> Dataset items:
━━━━━━━━━━━━━━━━━━━━

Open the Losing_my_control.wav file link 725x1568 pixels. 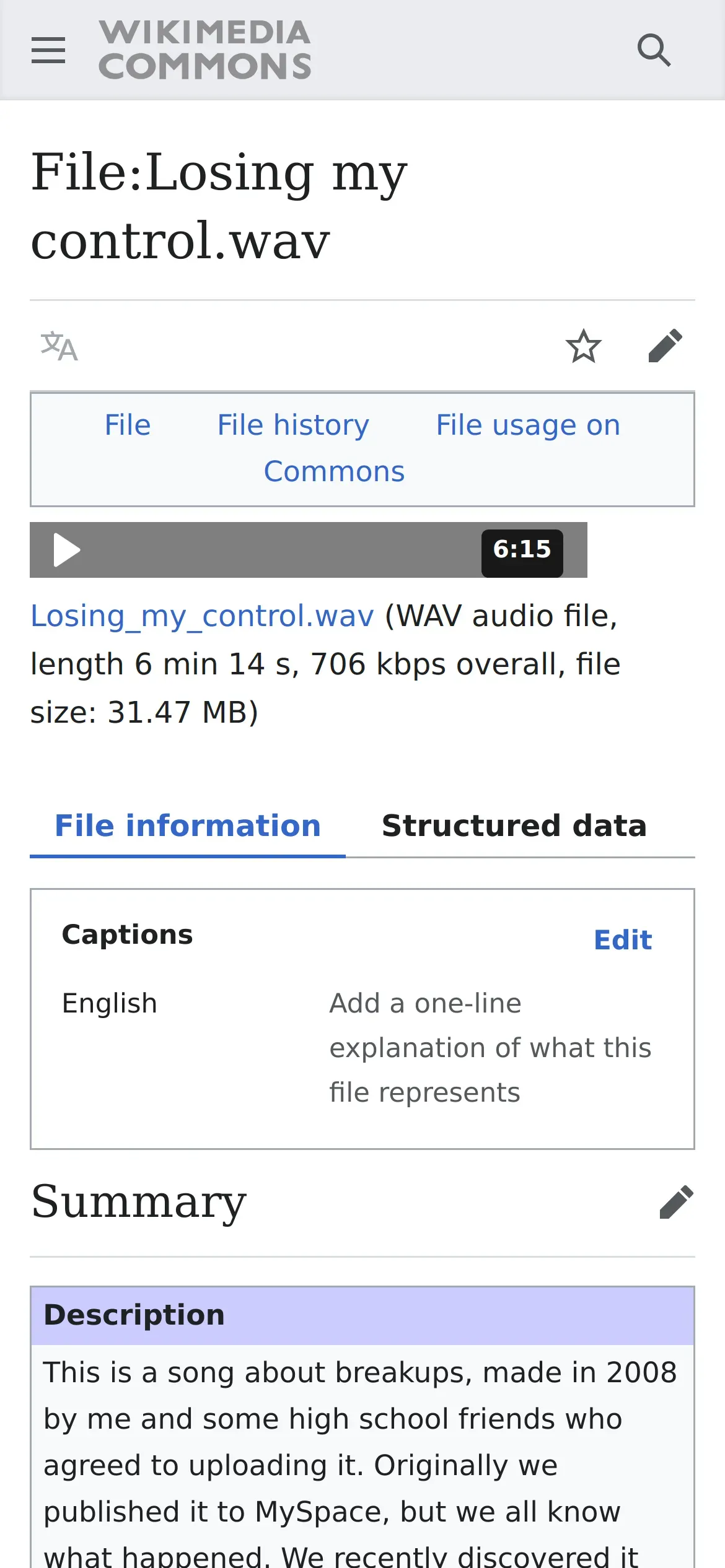[203, 616]
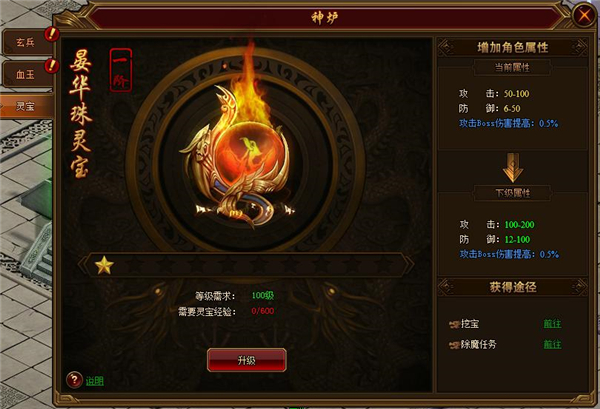The width and height of the screenshot is (600, 409).
Task: Switch to the 血玉 tab
Action: pyautogui.click(x=26, y=74)
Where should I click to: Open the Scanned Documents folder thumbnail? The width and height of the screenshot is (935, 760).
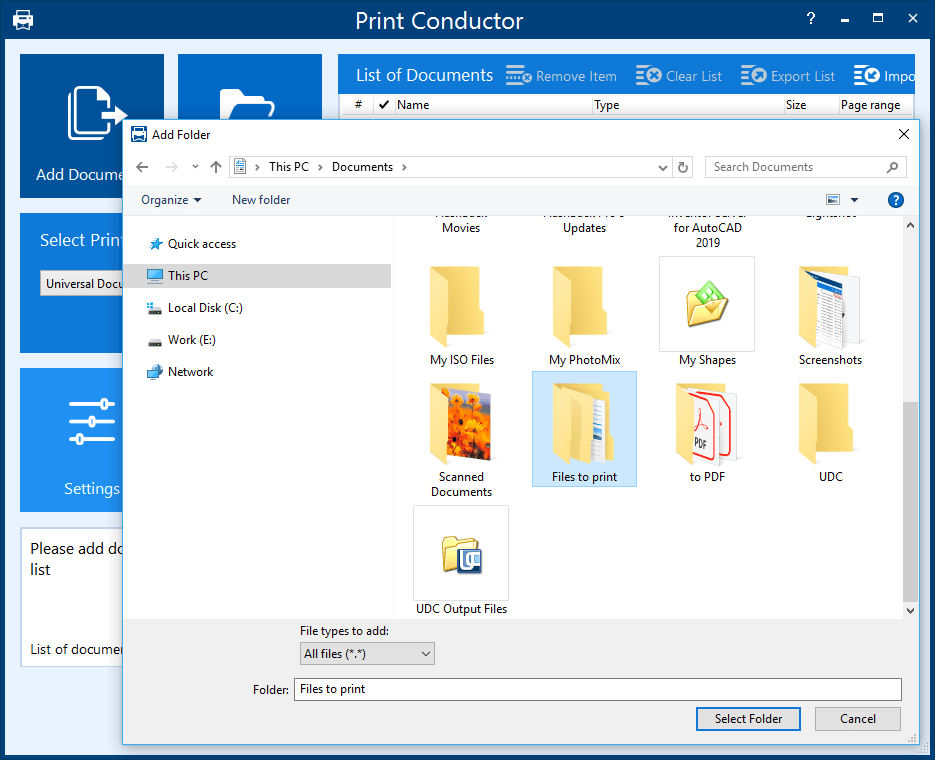461,423
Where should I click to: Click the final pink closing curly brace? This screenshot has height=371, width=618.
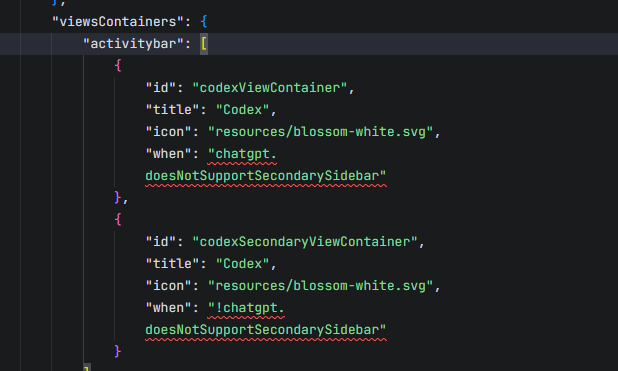click(118, 351)
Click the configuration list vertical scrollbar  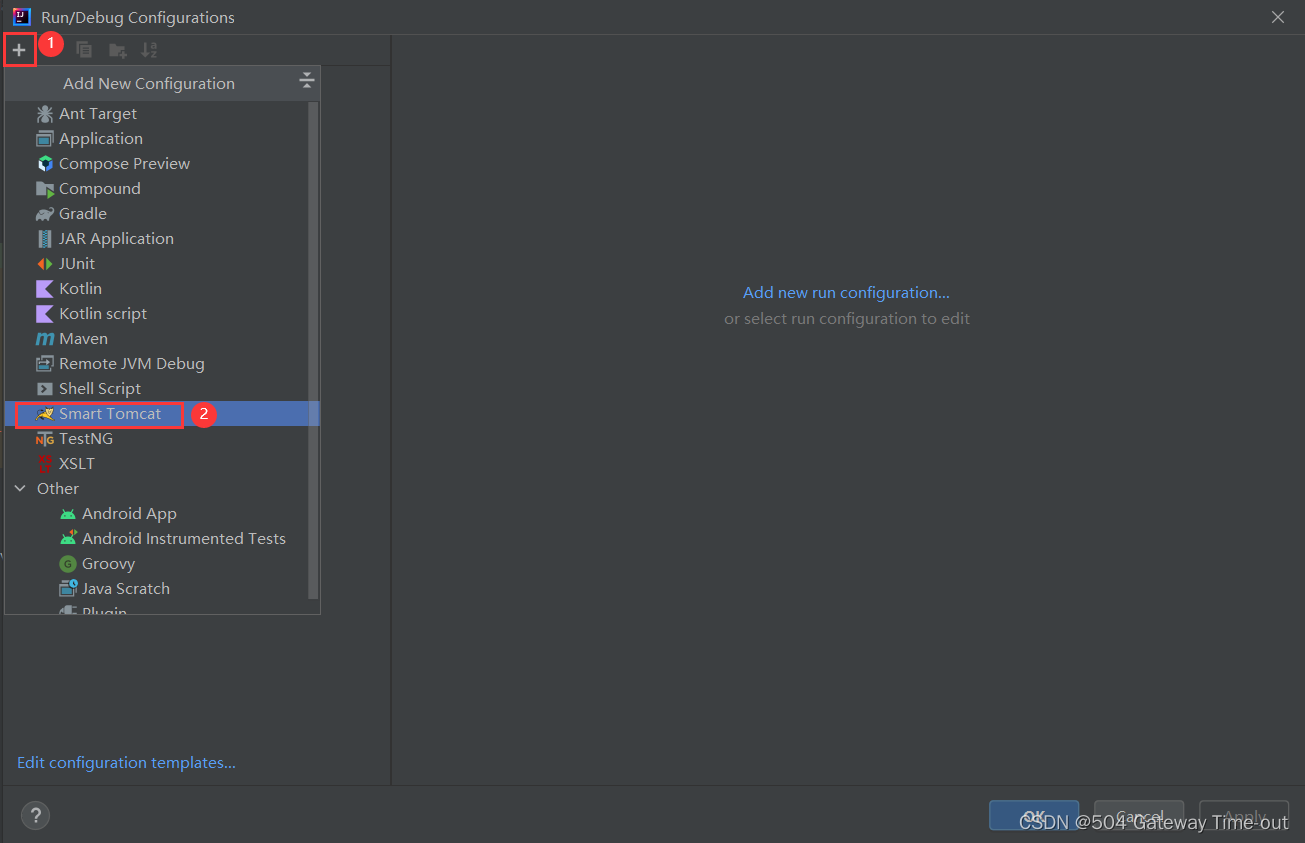(313, 350)
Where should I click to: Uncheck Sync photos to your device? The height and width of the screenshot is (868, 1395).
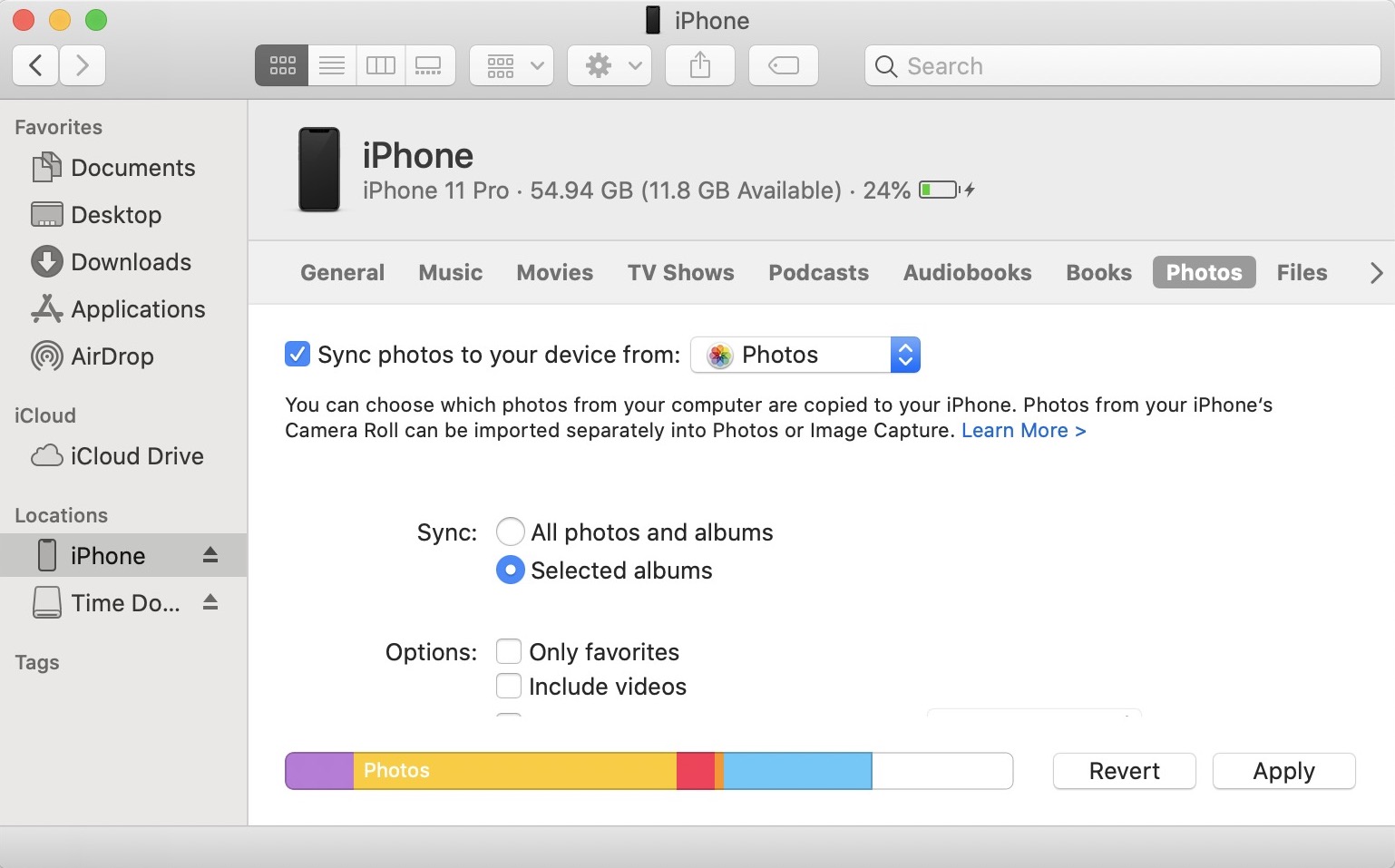point(298,354)
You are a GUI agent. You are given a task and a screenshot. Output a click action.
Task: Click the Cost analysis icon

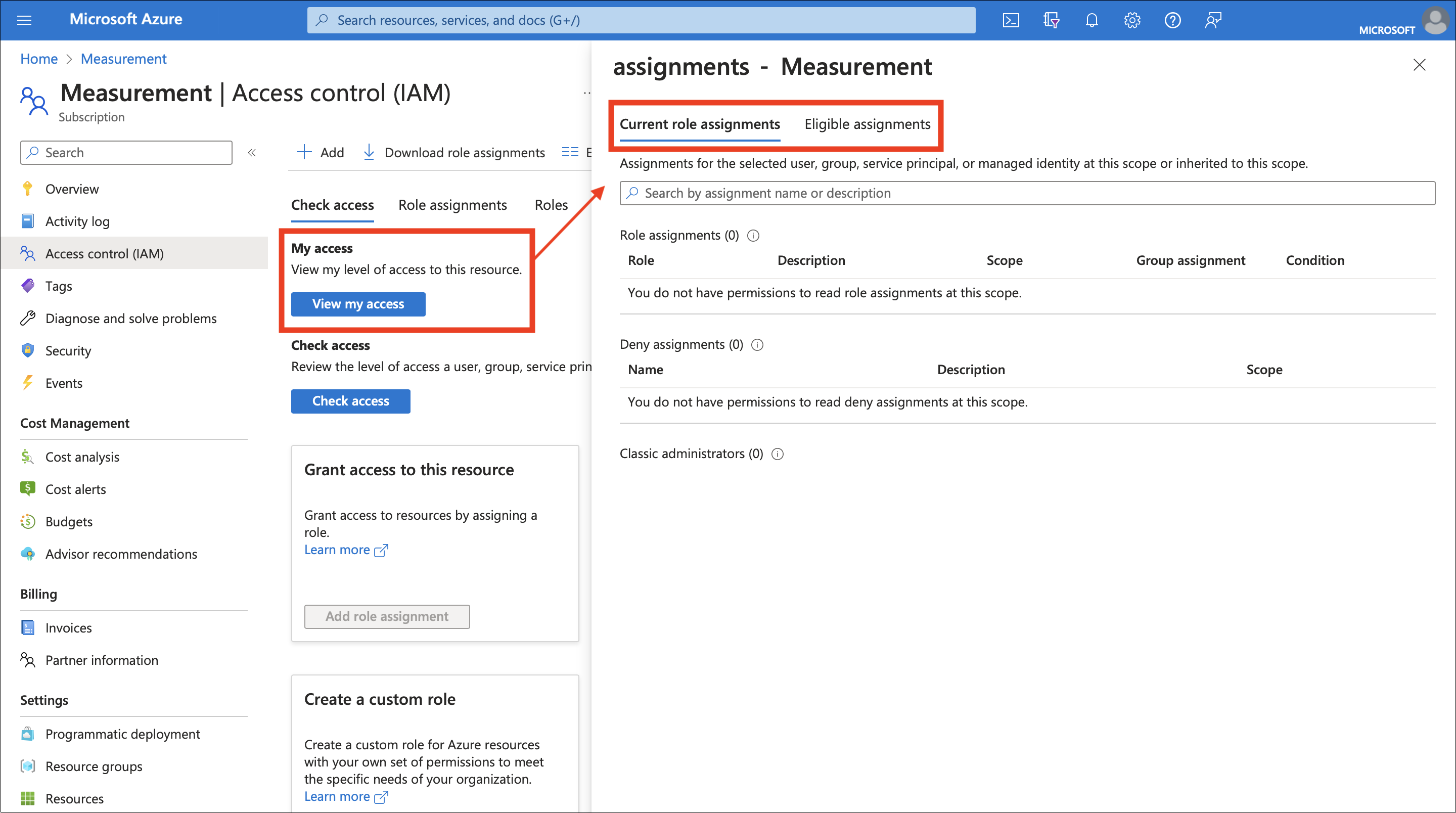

━━━━━━━━━━━━━━━━━━━━

> WORK REQUEST: Every line from the one containing "Where should I click to: Uncheck" to the final line of the records should be duplicated exactly; no picture is to be copied.

> OUTPUT OF THE EXERCISE:
Where should I click to: Uncheck Sync photos to your device? The height and width of the screenshot is (868, 1395).
point(298,354)
You are a GUI agent. You are given a task and a screenshot. Output a click action.
Task: Click the Cost analysis icon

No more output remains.